Saved data entries
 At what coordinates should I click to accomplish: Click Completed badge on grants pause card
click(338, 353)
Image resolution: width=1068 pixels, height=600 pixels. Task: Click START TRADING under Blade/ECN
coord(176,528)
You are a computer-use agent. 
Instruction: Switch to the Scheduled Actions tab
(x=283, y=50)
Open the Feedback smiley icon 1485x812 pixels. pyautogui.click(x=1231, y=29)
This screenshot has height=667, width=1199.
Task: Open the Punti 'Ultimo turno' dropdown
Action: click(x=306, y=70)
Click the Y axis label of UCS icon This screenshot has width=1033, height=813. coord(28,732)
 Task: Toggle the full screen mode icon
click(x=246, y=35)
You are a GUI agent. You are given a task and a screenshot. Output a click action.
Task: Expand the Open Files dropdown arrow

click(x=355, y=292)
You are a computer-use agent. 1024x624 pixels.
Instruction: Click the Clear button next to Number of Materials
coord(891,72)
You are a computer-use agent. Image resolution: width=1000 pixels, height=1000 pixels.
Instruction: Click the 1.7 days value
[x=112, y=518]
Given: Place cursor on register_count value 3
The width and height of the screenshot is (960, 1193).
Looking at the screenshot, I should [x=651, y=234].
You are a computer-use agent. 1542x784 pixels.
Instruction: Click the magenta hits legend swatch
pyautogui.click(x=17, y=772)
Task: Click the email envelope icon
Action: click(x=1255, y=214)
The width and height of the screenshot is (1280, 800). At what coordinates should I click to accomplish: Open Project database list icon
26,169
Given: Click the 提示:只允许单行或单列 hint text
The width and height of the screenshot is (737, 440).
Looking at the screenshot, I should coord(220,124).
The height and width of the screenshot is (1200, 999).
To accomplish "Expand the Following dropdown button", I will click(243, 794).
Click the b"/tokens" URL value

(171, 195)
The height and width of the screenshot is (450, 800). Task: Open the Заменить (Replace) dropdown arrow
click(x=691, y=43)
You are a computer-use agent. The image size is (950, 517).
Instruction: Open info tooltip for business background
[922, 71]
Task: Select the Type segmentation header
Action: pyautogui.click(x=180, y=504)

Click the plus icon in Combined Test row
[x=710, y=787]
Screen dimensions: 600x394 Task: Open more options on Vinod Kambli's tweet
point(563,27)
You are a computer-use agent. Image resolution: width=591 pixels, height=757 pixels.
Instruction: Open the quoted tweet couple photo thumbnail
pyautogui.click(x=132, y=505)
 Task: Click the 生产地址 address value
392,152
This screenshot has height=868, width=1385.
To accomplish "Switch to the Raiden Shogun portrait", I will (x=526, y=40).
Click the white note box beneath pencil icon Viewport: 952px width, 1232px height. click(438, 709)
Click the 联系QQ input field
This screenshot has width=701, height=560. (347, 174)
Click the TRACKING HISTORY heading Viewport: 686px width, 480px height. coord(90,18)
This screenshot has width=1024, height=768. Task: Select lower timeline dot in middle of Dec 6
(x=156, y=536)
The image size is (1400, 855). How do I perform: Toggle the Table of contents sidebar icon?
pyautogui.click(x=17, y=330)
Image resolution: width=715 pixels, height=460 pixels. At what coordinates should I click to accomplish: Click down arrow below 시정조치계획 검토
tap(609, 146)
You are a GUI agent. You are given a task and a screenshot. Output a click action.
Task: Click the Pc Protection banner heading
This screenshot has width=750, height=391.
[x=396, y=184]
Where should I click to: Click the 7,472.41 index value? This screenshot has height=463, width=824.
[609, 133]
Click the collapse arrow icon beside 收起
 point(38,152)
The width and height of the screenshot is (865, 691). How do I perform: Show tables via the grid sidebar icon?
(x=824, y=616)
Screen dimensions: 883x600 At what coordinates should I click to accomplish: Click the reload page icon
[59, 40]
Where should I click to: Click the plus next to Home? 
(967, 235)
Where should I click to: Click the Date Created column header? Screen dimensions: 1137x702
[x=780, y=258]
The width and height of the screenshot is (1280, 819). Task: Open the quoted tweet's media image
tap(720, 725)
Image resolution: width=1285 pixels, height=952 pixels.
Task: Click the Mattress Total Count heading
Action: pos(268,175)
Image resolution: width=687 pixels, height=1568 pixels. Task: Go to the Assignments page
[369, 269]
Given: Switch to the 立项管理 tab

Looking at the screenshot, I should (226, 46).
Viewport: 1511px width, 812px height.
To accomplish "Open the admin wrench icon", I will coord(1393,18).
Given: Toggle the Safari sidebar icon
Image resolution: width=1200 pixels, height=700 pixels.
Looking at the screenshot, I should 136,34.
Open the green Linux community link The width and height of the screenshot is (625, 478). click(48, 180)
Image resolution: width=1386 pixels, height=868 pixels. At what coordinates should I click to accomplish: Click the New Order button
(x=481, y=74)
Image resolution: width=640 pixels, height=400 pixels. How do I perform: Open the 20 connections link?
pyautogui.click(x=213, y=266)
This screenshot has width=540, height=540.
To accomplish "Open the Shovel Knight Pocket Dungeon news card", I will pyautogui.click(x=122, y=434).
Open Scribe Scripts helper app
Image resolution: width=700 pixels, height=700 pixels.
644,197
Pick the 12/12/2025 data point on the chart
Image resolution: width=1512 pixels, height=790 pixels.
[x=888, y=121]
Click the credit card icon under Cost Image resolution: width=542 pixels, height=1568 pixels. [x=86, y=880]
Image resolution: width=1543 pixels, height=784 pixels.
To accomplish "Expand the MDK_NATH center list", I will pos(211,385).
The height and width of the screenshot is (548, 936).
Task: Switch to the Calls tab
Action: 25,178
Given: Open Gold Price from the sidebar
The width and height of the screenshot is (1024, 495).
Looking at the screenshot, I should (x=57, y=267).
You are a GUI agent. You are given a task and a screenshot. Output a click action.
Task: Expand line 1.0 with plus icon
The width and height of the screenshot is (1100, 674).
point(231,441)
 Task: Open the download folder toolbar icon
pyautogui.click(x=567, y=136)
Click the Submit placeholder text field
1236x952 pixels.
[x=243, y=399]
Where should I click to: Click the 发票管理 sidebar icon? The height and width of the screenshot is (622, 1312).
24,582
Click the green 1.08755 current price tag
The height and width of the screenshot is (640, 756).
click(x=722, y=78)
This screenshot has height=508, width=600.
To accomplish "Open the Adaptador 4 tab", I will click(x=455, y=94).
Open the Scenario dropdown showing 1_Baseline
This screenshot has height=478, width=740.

**Exercise aim**
Output the data above without altering a line.

**Written reply**
 At what coordinates should I click to accomplish: Click Completed badge on grants pause card
click(338, 353)
Image resolution: width=1068 pixels, height=600 pixels. Task: Click START TRADING under Blade/ECN
coord(176,528)
You are a computer-use agent. 
Instruction: Switch to the Scheduled Actions tab
(x=283, y=50)
Open the Feedback smiley icon 1485x812 pixels. pyautogui.click(x=1231, y=29)
This screenshot has height=667, width=1199.
Task: Open the Punti 'Ultimo turno' dropdown
Action: click(x=306, y=70)
Click the Y axis label of UCS icon This screenshot has width=1033, height=813. coord(28,732)
 Task: Toggle the full screen mode icon
click(x=246, y=35)
You are a GUI agent. You are given a task and a screenshot. Output a click action.
Task: Expand the Open Files dropdown arrow

click(x=355, y=292)
You are a computer-use agent. 1024x624 pixels.
Instruction: Click the Clear button next to Number of Materials
coord(891,72)
You are a computer-use agent. Image resolution: width=1000 pixels, height=1000 pixels.
Instruction: Click the 1.7 days value
[x=112, y=518]
Given: Place cursor on register_count value 3
The width and height of the screenshot is (960, 1193).
Looking at the screenshot, I should [x=651, y=234].
You are a computer-use agent. 1542x784 pixels.
Instruction: Click the magenta hits legend swatch
pyautogui.click(x=17, y=772)
Task: Click the email envelope icon
Action: click(x=1255, y=214)
The width and height of the screenshot is (1280, 800). At what coordinates should I click to accomplish: Open Project database list icon
26,169
Given: Click the 提示:只允许单行或单列 hint text
The width and height of the screenshot is (737, 440).
Looking at the screenshot, I should coord(220,124).
The height and width of the screenshot is (1200, 999).
To accomplish "Expand the Following dropdown button", I will click(243, 794).
Click the b"/tokens" URL value

(171, 195)
The height and width of the screenshot is (450, 800). Task: Open the Заменить (Replace) dropdown arrow
click(x=691, y=43)
You are a computer-use agent. The image size is (950, 517).
Instruction: Open info tooltip for business background
[922, 71]
Task: Select the Type segmentation header
Action: pyautogui.click(x=180, y=504)

Click the plus icon in Combined Test row
[x=710, y=787]
Screen dimensions: 600x394 Task: Open more options on Vinod Kambli's tweet
point(563,27)
You are a computer-use agent. Image resolution: width=591 pixels, height=757 pixels.
Instruction: Open the quoted tweet couple photo thumbnail
pyautogui.click(x=132, y=505)
 Task: Click the 生产地址 address value
392,152
This screenshot has height=868, width=1385.
To accomplish "Switch to the Raiden Shogun portrait", I will (x=526, y=40).
Click the white note box beneath pencil icon Viewport: 952px width, 1232px height. click(438, 709)
Click the 联系QQ input field
This screenshot has width=701, height=560. (347, 174)
Click the TRACKING HISTORY heading Viewport: 686px width, 480px height. coord(90,18)
This screenshot has width=1024, height=768. Task: Select lower timeline dot in middle of Dec 6
(x=156, y=536)
The image size is (1400, 855). How do I perform: Toggle the Table of contents sidebar icon?
pyautogui.click(x=17, y=330)
Image resolution: width=715 pixels, height=460 pixels. At what coordinates should I click to accomplish: Click down arrow below 시정조치계획 검토
tap(609, 146)
You are a GUI agent. You are given a task and a screenshot. Output a click action.
Task: Click the Pc Protection banner heading
This screenshot has width=750, height=391.
[x=396, y=184]
Where should I click to: Click the 7,472.41 index value? This screenshot has height=463, width=824.
[609, 133]
Click the collapse arrow icon beside 收起
 point(38,152)
The width and height of the screenshot is (865, 691). How do I perform: Show tables via the grid sidebar icon?
(x=824, y=616)
Screen dimensions: 883x600 At what coordinates should I click to accomplish: Click the reload page icon
[59, 40]
Where should I click to: Click the plus next to Home? 
(967, 235)
Where should I click to: Click the Date Created column header? Screen dimensions: 1137x702
[x=780, y=258]
The width and height of the screenshot is (1280, 819). Task: Open the quoted tweet's media image
tap(720, 725)
Image resolution: width=1285 pixels, height=952 pixels.
Task: Click the Mattress Total Count heading
Action: pos(268,175)
Image resolution: width=687 pixels, height=1568 pixels. Task: Go to the Assignments page
[369, 269]
Given: Switch to the 立项管理 tab

Looking at the screenshot, I should (226, 46).
Viewport: 1511px width, 812px height.
To accomplish "Open the admin wrench icon", I will coord(1393,18).
Given: Toggle the Safari sidebar icon
Image resolution: width=1200 pixels, height=700 pixels.
Looking at the screenshot, I should 136,34.
Open the green Linux community link The width and height of the screenshot is (625, 478). click(48, 180)
Image resolution: width=1386 pixels, height=868 pixels. At what coordinates should I click to accomplish: Click the New Order button
(x=481, y=74)
Image resolution: width=640 pixels, height=400 pixels. How do I perform: Open the 20 connections link?
pyautogui.click(x=213, y=266)
This screenshot has width=540, height=540.
To accomplish "Open the Shovel Knight Pocket Dungeon news card", I will pyautogui.click(x=122, y=434).
Open Scribe Scripts helper app
Image resolution: width=700 pixels, height=700 pixels.
644,197
Pick the 12/12/2025 data point on the chart
Image resolution: width=1512 pixels, height=790 pixels.
[x=888, y=121]
Click the credit card icon under Cost Image resolution: width=542 pixels, height=1568 pixels. [x=86, y=880]
Image resolution: width=1543 pixels, height=784 pixels.
To accomplish "Expand the MDK_NATH center list", I will pos(211,385).
The height and width of the screenshot is (548, 936).
Task: Switch to the Calls tab
Action: 25,178
Given: Open Gold Price from the sidebar
The width and height of the screenshot is (1024, 495).
Looking at the screenshot, I should (x=57, y=267).
You are a GUI agent. You are given a task and a screenshot. Output a click action.
Task: Expand line 1.0 with plus icon
The width and height of the screenshot is (1100, 674).
point(231,441)
 Task: Open the download folder toolbar icon
pyautogui.click(x=567, y=136)
Click the Submit placeholder text field
1236x952 pixels.
[x=243, y=399]
Where should I click to: Click the 发票管理 sidebar icon? The height and width of the screenshot is (622, 1312).
24,582
Click the green 1.08755 current price tag
The height and width of the screenshot is (640, 756).
click(x=722, y=78)
This screenshot has height=508, width=600.
To accomplish "Open the Adaptador 4 tab", I will click(x=455, y=94).
Open the Scenario dropdown showing 1_Baseline
This screenshot has height=478, width=740.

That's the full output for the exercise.